Bei dem Angreifer handelt es sich laut dem Polizeisprecher um einen 44 Jahre alten Mann, der umgehend festgenommen wurde. Die Tat ereignete sich im westlichen Stadtteil Braunsfeld. Zum Hintergrund des Angriffs gab es zunächst keine Informationen.

Operation
Die bei einer Messerattacke schwer verletzte Kölner Oberbürgermeisterkandidatin Henriette Reker wird in einer Klinik operiert. Das sagte der amtierende Kölner Oberbürgermeister Jürgen Roters (SPD) am Samstag im Nachrichtensender n-tv. "Wir hoffen, dass die Operation gut verläuft und es ihr möglichst bald wieder gut geht", sagte er.

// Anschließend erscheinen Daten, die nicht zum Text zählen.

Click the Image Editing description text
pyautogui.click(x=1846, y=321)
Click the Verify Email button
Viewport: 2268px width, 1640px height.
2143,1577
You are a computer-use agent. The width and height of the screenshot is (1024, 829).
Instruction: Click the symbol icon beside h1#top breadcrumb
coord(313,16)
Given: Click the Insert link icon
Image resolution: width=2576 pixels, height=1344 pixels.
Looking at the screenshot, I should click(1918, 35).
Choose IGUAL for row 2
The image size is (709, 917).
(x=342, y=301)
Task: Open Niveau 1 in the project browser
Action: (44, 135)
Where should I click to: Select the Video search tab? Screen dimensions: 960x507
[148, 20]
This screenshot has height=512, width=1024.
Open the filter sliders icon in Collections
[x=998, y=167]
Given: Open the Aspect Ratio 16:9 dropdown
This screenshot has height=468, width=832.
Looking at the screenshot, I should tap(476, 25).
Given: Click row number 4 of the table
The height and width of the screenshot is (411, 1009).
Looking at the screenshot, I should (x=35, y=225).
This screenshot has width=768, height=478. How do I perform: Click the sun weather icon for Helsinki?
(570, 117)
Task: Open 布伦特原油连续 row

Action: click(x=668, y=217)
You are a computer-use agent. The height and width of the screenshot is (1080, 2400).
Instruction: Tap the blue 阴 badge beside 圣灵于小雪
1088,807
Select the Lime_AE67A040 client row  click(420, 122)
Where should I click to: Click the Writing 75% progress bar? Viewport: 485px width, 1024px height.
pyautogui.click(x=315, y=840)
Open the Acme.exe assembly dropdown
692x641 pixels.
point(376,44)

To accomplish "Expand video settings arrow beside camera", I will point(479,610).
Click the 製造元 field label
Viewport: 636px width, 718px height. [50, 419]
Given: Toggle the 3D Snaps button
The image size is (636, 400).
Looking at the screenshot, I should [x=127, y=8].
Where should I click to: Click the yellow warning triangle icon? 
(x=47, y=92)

Anzeichen für politisches Motiv
Nordrhein-Westfalens Innenminister Ralf Jäger (SPD) sieht nach dem Attentat auf die Kölner Oberbürgermeisterkandidatin Henriette Reker "erste Anzeichen für eine politisch motivierte Tat". Die Ermittlungen der Kölner Polizei und des Landeskriminalamtes liefen mit Hochdruck, erklärte er am Samstag. Auch der NRW-Verfassungsschutz sei mit eingebunden.

"Die Polizei setzt alles daran, die Hintergründe dieser Tat so schnell wie möglich aufzuklären." Nach übereinstimmenden Medienberichten hatte der 44-jährige Angreifer als Motiv die deutsche Flüchtlingspolitik genannt.

Reker, derzeit Sozialdezernentin in Köln, ist eine der aussichtsreichen Kandidaten bei der Oberbürgermeisterwahl am Sonntag. Die parteilose Politikerin wird von Grünen, CDU und FDP unterstützt. Neben Reker werden auch dem SPD-Mann Jochen Ott Chancen auf das Amt attestiert. Insgesamt treten am Sonntag sieben Kandidaten an. Die ursprünglich für den 13. September geplante Wahl war wegen fehlerhafter Stimmzettel um fünf Wochen verschoben worden.